Understand Your Sleep Schedule: If you know how much sleep you need to function at your best self, you can slowly adjust your schedule to make sure you don’t feel the hour loss. If you need eight hours of sleep at night, slowly start going to bed earlier – and waking up earlier – the week before Daylight Saving Time takes place. Starting with 15 minutes and going up to an hour before you typically go to sleep and wake up. This will help your circadian rhythm reset without such an abrupt change.
Start A Winding Down Routine: A few hours before you need to be asleep, start winding down from the day with some calming activities. Reading a book, drinking some decaf herbal tea (a detoxifying tea works great at night), or using a soothing face mask like City Skin Overnight Detox Moisturizer are all examples of gentle ways to slow down. Also, try to avoid technology – the blue light exposure from screens like cell phones, computers or televisions is interpreted by the brain as daylight and hinders the release of the sleep hormone melatonin.
Prepare For The Next Day The Night Before: One of the quickest ways to make mornings easier is to prepare the night before. Preparing your meals, laying out your outfit and packing up purses, briefcase and backpacks, are simple tasks that can be taken care of before you go to sleep and help relieve some of the stress of your morning routine.
Create A Sleep-Friendly Environment: Making sure that your bedroom promotes healthy sleep is important. Does your mattress support you in the way you need? Do your curtains block out or let in as much light as you desire? Is the temperature too hot or too cold? Do your pets, spouse or children hog the bed? All of these things can add up to whether you sleep well at night, or wake up on the wrong side of the bed in the morning.
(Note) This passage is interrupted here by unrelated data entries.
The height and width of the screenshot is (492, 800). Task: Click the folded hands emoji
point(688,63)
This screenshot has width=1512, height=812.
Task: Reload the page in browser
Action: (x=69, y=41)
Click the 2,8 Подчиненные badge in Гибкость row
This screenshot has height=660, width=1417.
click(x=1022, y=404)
Make the necessary adjustments to ensure a proper and healthy night’s sleep, every day of the year.
It’s not just sleep that can be a hard transition during the Daylight Saving Time change, but the mornings as well. To make waking up easier, have a routine that you look forward to. Taking some “you” time to eat a healthy breakfast, write in a journal, or do some light exercise like meditation (which can be done in just ten minutes) are fantastic wellness rituals to begin the morning with. Having motivating reasons to get out of bed, instead of hitting the snooze button, can help start your day out on the right foot.
Don’t forget to mark your calendars – Daylight Saving Time takes effect on Sunday, March 12th.